Saturday, May 2, 2015

IMDb #233 Review: A Fistful of Dollars (1964)

Source: Wikipedia
Jerks massacred in the ass-end of nowhere, The Movie!

Clint Eastwood stars as The Man with No Name, the silver screen's favorite squinch-faced, cigar-chomping mass-murderer. Our scruffy serial killer wanders into a blood-soaked little rathole called San Miguel. At best it's a loose conglomeration of planks and adobe, but the town harbors two rival smuggler gangs.

Here it's crooked sheriff versus legitimate crooks, Americans versus Mexicans, gun boss versus booze boss.

ENTER: our boy Clint, machismo made flesh, to stir up the metaphorical pot.

He provokes the feuding families to fight each other, likely to milk both for the titular fistfuls of dollars, most likely to amuse himself. Never rushing, never struggling, never panicking. Clint just oozes, like tar in a smoker’s lung. He protects the innocent (enough people to count on half a hand) and grimly dispatches the rest.

And the grand finale predictably culminates in a macho standoff between hero and villain, whiskers versus mustache, Colt. 45 revolver versus Winchester rifle. The result? Predictably glorious.

EXEUNT: all.

The action screams classic. By that I mean, old. Expendable extras die dramatically, often bloodlessly. It’s easy to knock people out with a bop on the noggin or a slap on the cheek. Sadly, amid the fake punches, explosions, and old-school gunshot effects, there’s a tragic absence of the Wilhelm scream. Missed opportunity. They compensate for this oversight with plenty of piss-poor lip-synching.
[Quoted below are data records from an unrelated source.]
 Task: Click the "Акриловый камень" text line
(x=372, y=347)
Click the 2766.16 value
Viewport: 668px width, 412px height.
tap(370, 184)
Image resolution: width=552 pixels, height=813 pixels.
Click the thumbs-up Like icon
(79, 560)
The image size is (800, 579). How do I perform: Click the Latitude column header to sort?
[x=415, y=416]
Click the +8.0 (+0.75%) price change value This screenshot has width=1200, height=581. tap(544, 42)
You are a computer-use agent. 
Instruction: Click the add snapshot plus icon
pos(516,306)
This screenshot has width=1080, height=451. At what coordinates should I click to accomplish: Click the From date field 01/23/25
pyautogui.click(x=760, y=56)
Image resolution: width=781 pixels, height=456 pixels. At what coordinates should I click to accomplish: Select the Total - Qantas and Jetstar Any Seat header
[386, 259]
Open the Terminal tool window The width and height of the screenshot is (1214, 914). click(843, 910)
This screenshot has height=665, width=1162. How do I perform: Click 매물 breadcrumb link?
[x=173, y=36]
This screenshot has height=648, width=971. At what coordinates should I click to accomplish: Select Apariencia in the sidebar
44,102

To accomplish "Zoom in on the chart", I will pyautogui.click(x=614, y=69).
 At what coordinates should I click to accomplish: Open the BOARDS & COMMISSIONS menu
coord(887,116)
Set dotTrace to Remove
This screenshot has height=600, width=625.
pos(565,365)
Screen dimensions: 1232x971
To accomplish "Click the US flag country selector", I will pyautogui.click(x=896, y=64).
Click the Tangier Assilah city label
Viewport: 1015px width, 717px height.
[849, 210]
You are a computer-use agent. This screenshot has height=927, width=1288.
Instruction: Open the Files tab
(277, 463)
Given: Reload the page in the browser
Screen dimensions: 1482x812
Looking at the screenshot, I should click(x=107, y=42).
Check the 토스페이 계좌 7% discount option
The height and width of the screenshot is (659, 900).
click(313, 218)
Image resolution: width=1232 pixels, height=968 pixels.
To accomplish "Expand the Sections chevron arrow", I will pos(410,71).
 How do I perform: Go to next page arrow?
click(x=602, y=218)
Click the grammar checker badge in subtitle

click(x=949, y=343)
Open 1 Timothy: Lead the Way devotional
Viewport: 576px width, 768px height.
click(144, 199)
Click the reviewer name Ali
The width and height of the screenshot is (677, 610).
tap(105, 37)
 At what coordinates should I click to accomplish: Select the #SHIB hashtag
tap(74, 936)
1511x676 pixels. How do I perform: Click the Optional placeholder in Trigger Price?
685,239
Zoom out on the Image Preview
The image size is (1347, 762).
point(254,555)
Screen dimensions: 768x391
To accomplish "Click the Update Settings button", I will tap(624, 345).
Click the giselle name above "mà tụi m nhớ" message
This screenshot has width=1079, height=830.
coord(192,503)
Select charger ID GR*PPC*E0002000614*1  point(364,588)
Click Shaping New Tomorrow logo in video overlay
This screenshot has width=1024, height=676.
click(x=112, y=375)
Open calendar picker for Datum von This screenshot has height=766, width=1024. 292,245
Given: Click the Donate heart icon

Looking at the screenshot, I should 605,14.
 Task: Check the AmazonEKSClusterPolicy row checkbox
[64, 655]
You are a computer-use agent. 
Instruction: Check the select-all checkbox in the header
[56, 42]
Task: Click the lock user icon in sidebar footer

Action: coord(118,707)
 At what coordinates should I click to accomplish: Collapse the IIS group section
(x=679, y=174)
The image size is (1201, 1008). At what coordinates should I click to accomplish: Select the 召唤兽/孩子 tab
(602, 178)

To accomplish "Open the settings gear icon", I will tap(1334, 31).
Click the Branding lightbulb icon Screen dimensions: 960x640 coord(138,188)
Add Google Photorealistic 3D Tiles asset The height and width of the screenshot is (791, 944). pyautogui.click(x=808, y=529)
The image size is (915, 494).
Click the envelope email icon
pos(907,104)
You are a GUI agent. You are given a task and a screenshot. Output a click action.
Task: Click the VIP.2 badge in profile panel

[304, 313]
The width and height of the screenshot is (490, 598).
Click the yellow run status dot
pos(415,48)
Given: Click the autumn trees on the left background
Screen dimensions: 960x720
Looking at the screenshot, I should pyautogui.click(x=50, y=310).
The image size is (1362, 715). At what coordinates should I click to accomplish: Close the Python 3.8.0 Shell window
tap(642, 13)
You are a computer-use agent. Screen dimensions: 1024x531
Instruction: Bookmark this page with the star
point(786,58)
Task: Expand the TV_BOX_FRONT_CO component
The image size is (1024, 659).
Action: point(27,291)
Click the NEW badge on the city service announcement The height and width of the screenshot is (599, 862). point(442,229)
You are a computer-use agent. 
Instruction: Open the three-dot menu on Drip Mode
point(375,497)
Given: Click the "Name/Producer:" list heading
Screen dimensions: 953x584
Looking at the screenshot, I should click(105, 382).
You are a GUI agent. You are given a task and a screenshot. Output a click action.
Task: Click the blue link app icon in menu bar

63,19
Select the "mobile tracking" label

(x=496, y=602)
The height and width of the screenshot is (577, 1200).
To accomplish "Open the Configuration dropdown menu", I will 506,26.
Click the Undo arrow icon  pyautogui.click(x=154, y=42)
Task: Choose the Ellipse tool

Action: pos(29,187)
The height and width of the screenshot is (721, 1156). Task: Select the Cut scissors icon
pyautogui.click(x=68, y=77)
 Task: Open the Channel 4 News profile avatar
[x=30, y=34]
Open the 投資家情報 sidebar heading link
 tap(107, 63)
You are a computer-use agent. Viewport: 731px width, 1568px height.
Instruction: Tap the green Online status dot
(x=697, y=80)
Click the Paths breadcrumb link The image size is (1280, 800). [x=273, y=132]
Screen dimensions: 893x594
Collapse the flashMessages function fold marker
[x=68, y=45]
One last word. If Clint paints the picture of the Western, Ennio Morricone’s score creates the sound and soul. Flutes, whistles, plunking piano, twanging guitar — the music gives life to the universe, making the ridiculous slaughter entertaining if not believable.

Recommended for gun nerds firearms historians, spaghetti [western] slurpers, and worshippers of Akira Kurosawa’s Yojimbo (#107).